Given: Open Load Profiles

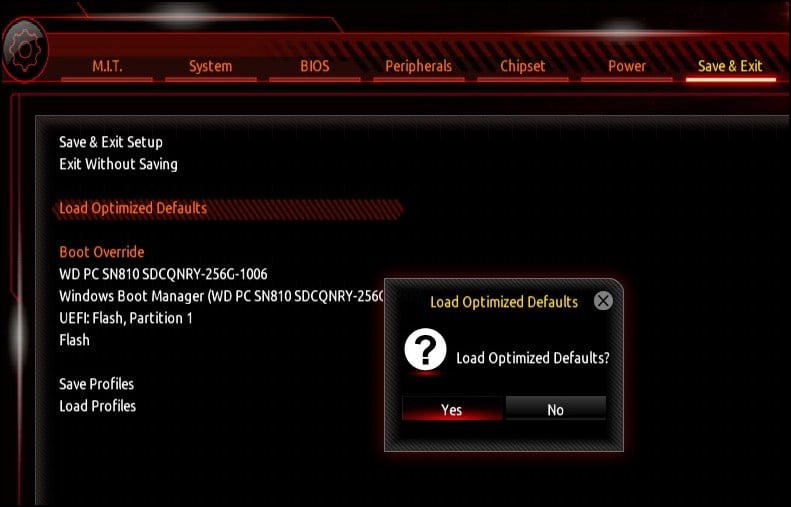Looking at the screenshot, I should coord(97,406).
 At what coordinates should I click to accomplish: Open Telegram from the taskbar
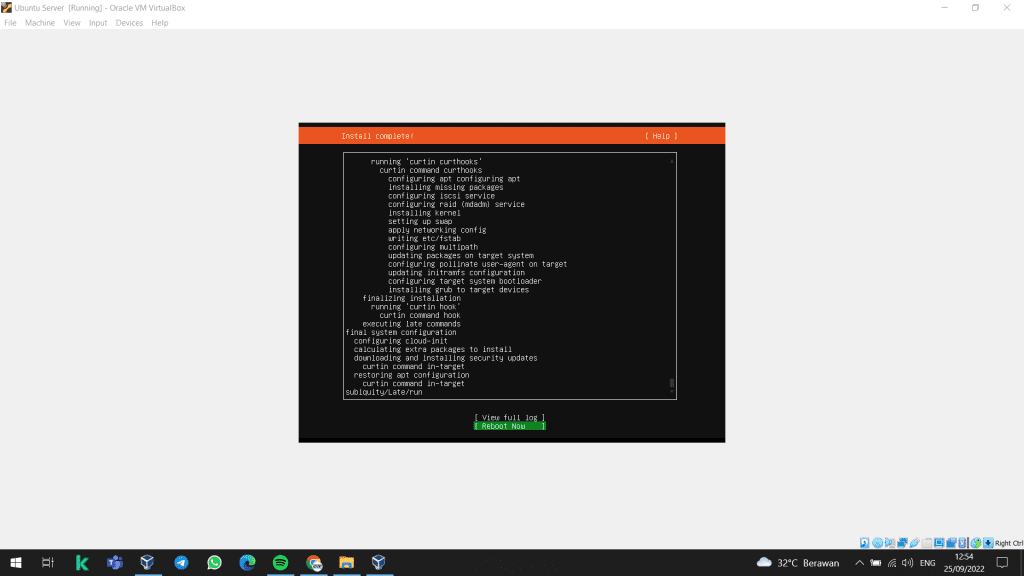coord(181,563)
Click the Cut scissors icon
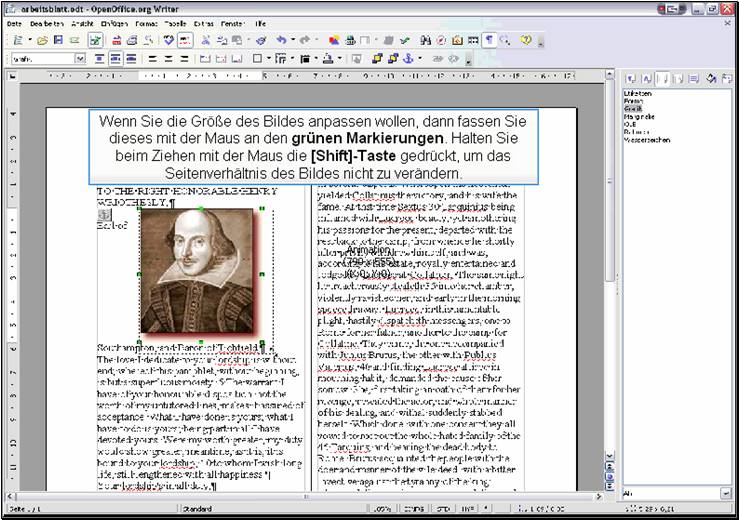The width and height of the screenshot is (739, 520). (207, 40)
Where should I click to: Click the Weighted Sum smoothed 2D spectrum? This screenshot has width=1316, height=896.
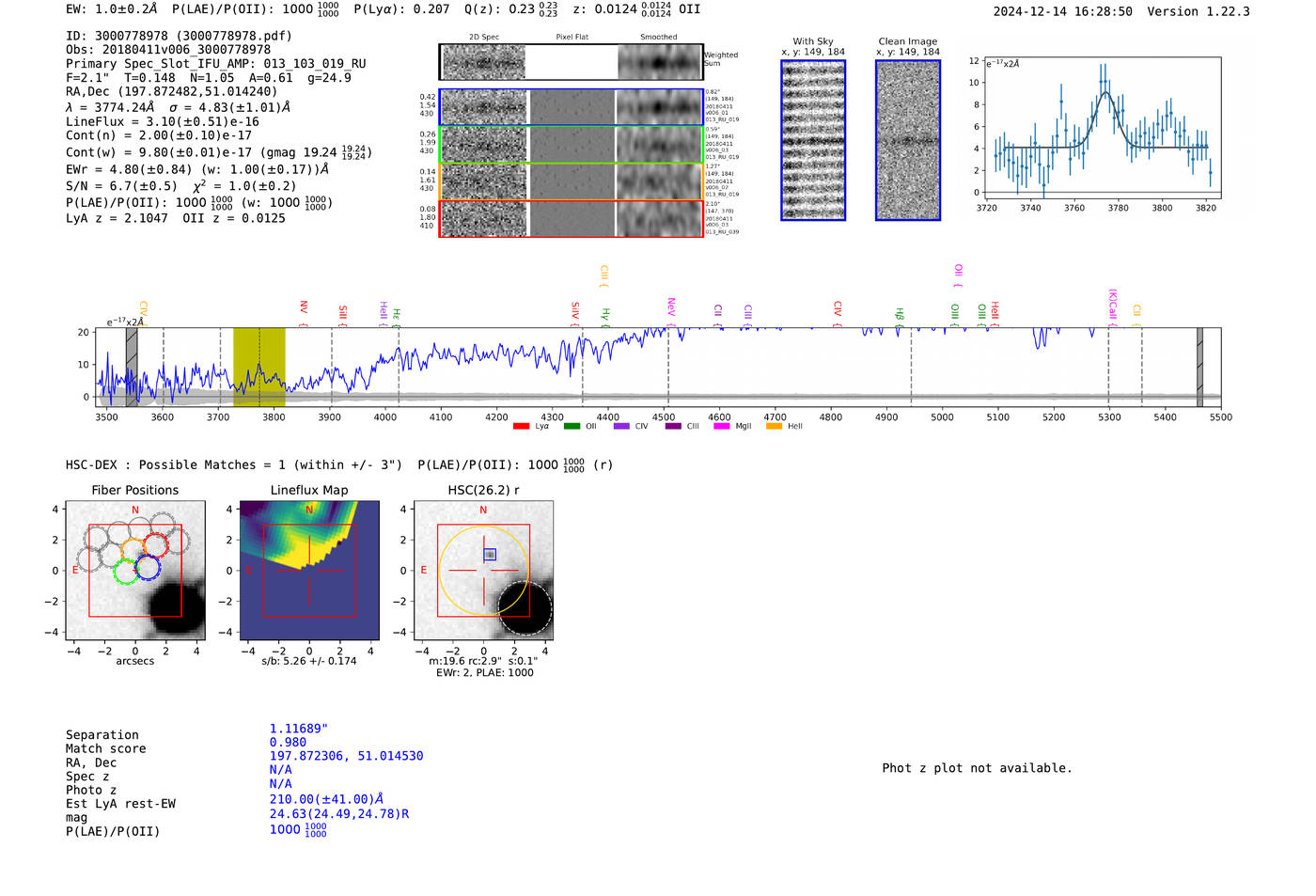(x=660, y=62)
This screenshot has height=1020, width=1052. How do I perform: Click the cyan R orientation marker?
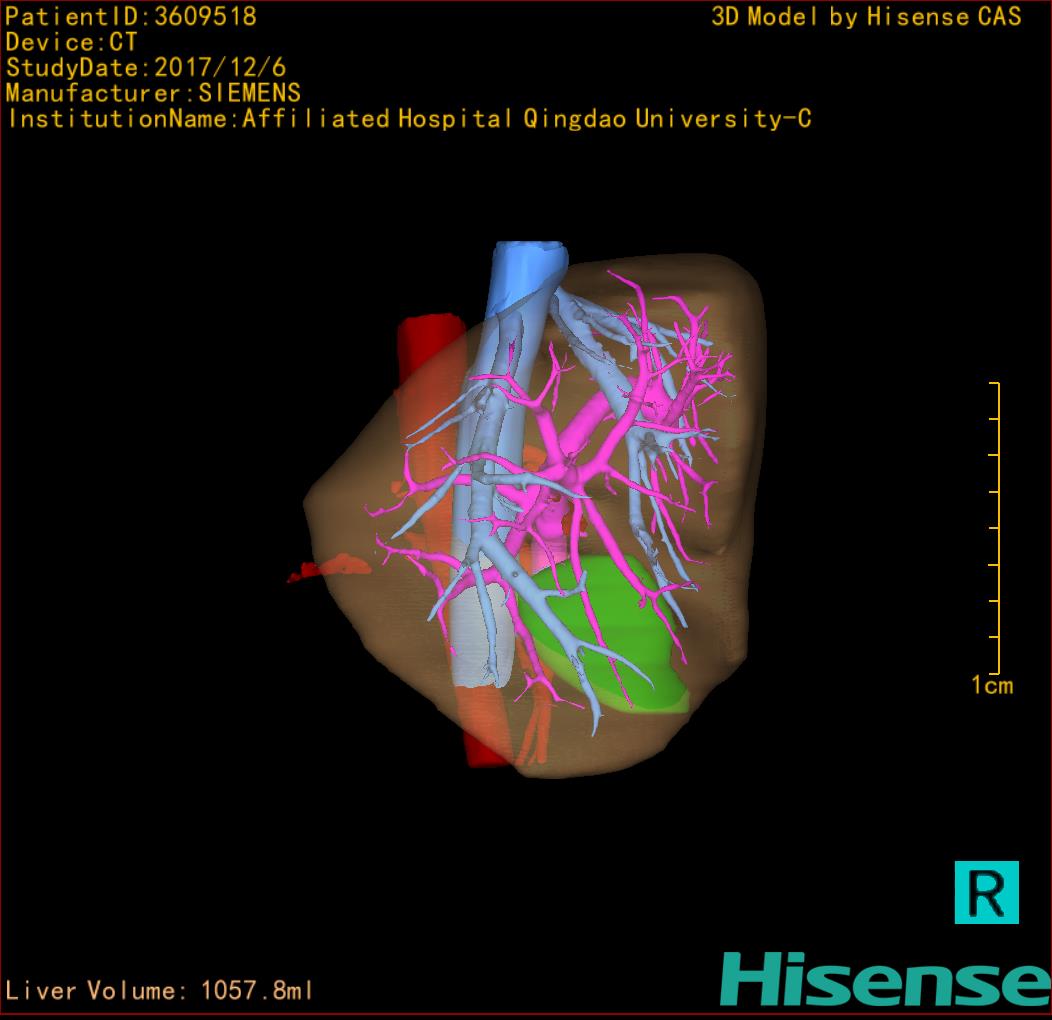986,891
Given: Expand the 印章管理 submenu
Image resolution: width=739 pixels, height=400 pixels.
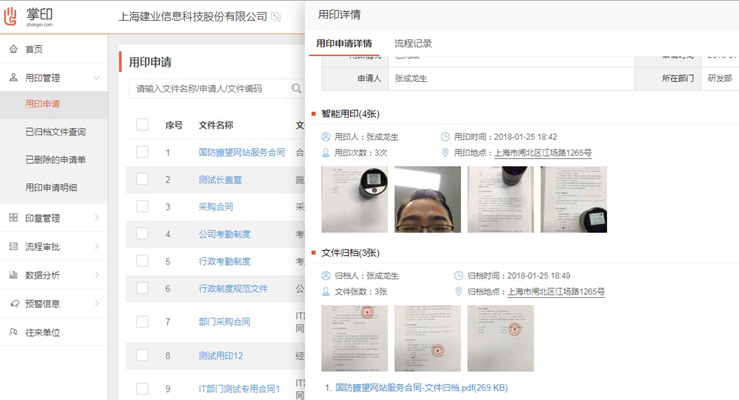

[To do]: Drop the images; copy every entry above exactly.

[Result of the exercise]:
Given: Open Load Profiles

Looking at the screenshot, I should coord(97,406).
 At what coordinates should I click to accomplish: Open Telegram from the taskbar
coord(181,563)
Click the Cut scissors icon
The width and height of the screenshot is (739, 520). (207, 40)
Where should I click to: Click the Weighted Sum smoothed 2D spectrum? This screenshot has width=1316, height=896.
(x=660, y=62)
This screenshot has height=1020, width=1052. How do I perform: Click the cyan R orientation marker?
986,891
Given: Expand the 印章管理 submenu
Image resolution: width=739 pixels, height=400 pixels.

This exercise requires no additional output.